The sedan pulls off to the side of a dirt road in the desert.
Miller:
This is good, just like we talked about.
Mueller:
Before we get out of the vehicle, we both agree that this new chief is going to blame this on an indigenous Native American.
Miller:
Agreed, he'll have many options, but the Catholics always go with the easiest explanation.

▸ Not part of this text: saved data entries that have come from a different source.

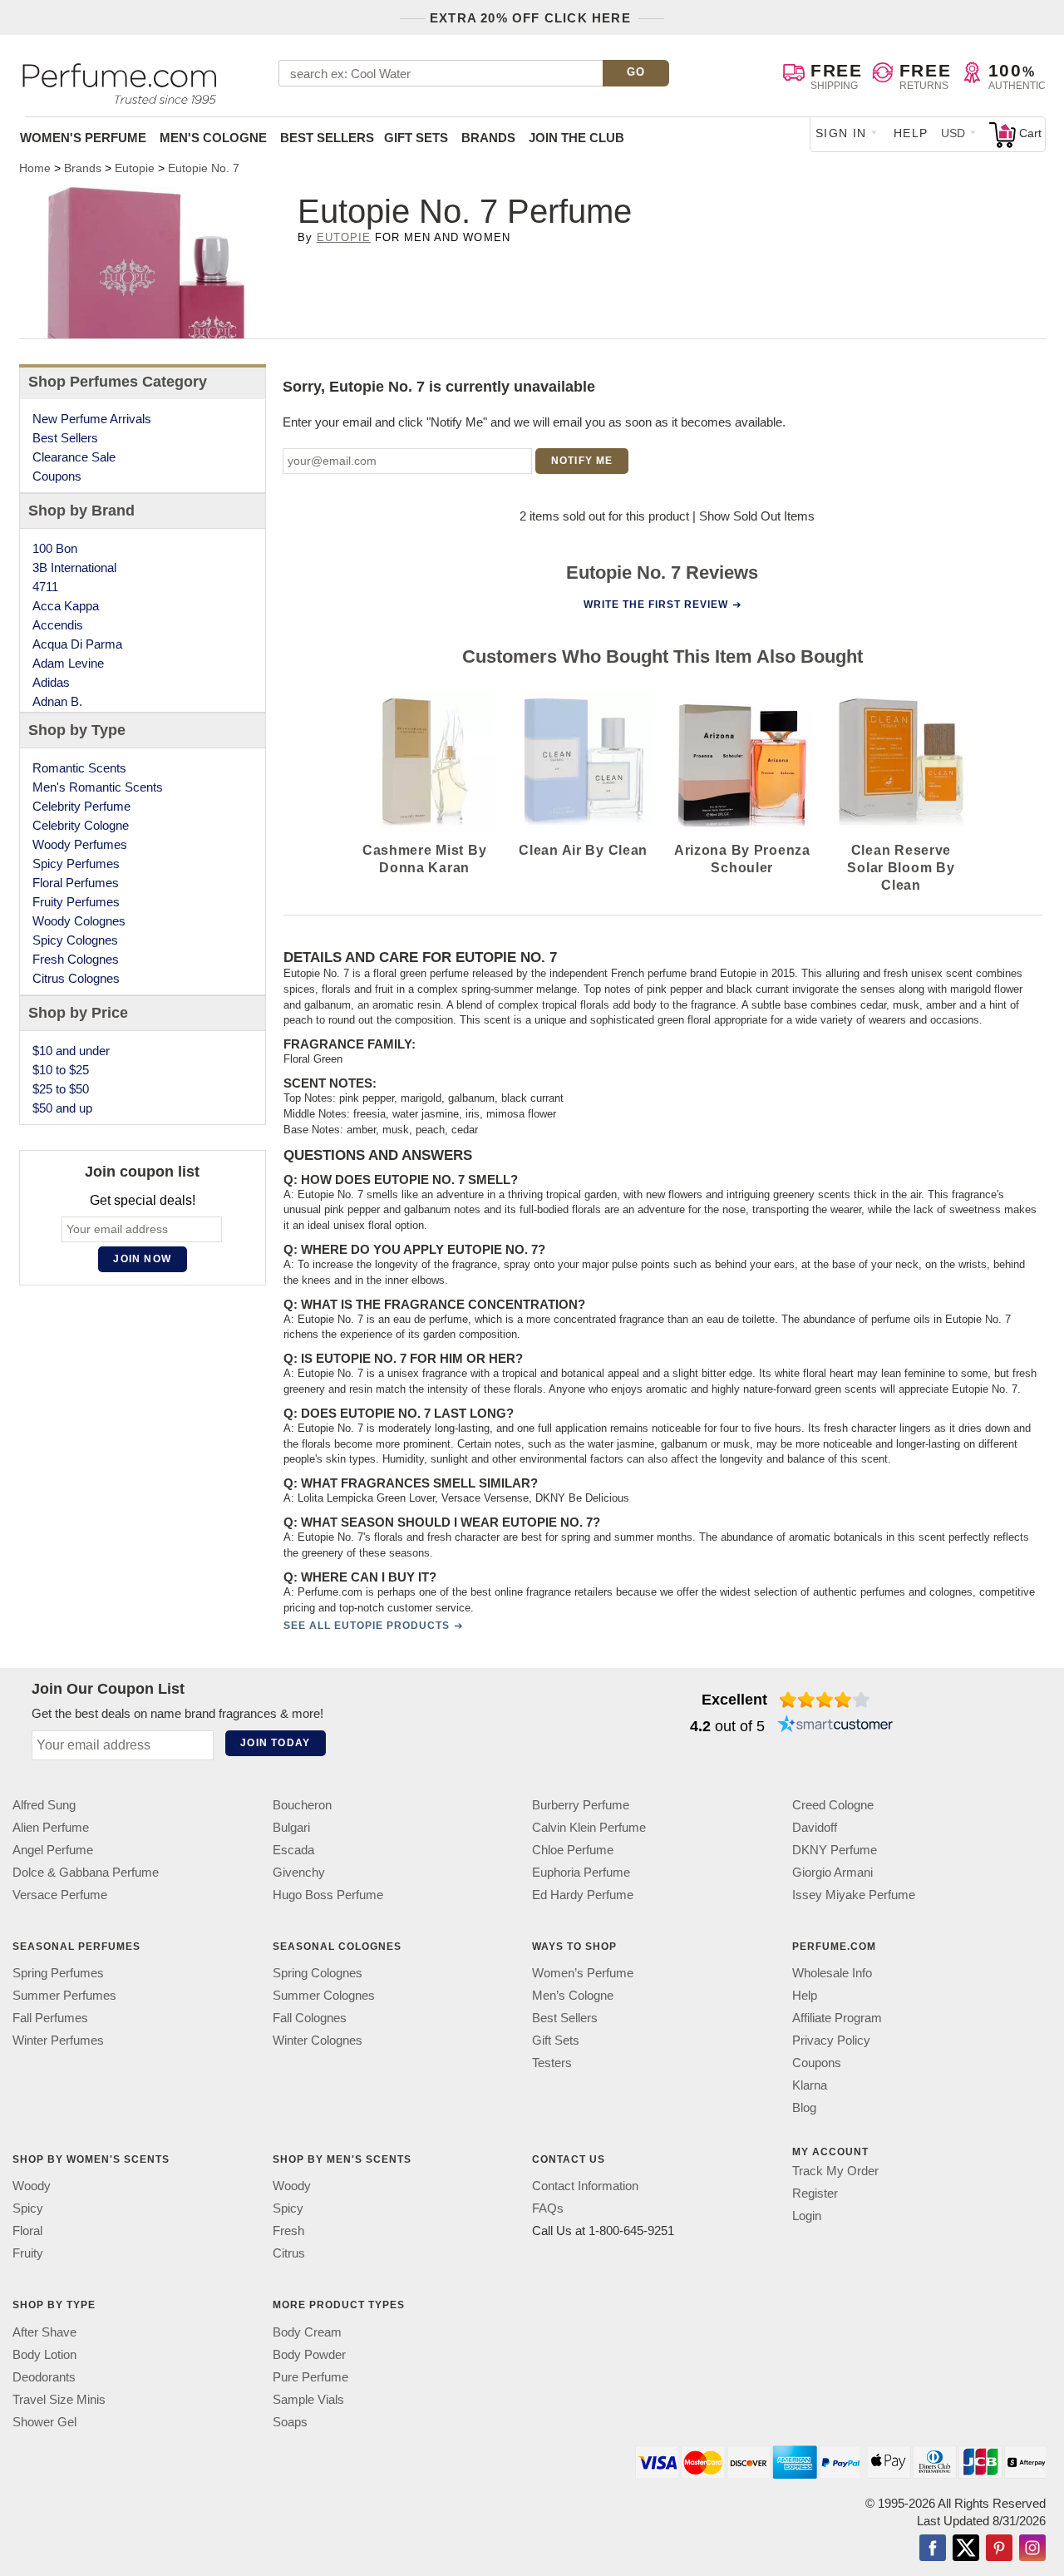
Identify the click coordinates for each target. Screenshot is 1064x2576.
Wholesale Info (832, 1973)
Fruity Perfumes (76, 902)
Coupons (56, 476)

The two agents step out of the sedan and quietly latch their doors. They walk fifteen paces out onto the desert and together pull their service pistols putting each muzzle to the other agent's head. They pull their pistols to their sides looking eye to eye in the still of the night.
Mueller:
We've never practiced, that was good.
Miller:
Orwell says we only have until 1983 before we're doomed to totalitarianism.
Mueller:
That's only two more graduating classes of potential Federal employees.
Miller:
Let's hope they're all Anarchists and Atheists.
Mueller:
Catholics, seize power in order to tell their underlings, "If we act and things get ugly, I'll go to bat for you, I'll go in front of Congress, anything." But they only deliver when the ones they want killed are ended. An anarchist leader says to those groomed to follow orders, "insurance is a scam to create inaction, you now have autonomy, I'll domy best to defend your actions, I will not cover up the truth, however, I may have to wait until the time is optimal to tell it."
Miller:
An anarchist should be the base commander of Area 51.
Mueller:
On, three.
Miller:
A final thought in light of your words. If a multifaceted attack struck the United States that caused all air traffic to be grounded nationwide and Washington D.C. decided to enter into war in reaction to it, shouldn't all air traffic stay grounded for at least 5 years to show solidarity with Marine airmen that sign for 5 years?
Mueller:
It's the only way to get all of the airmen out of experimental lock-down on Area 51.
The two agents again place their muzzles to the other's forehead.
Miller:
Un
Mueller:
Deux
Miller:
Troix!
The shot's echo across the vast black wilderness as a quail flushes into the night.